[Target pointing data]
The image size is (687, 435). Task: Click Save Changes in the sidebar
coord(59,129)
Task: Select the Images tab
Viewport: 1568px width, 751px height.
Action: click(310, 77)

** Work to do **
Count the lines in the listing above that contain the string "Task".

** Written response **
2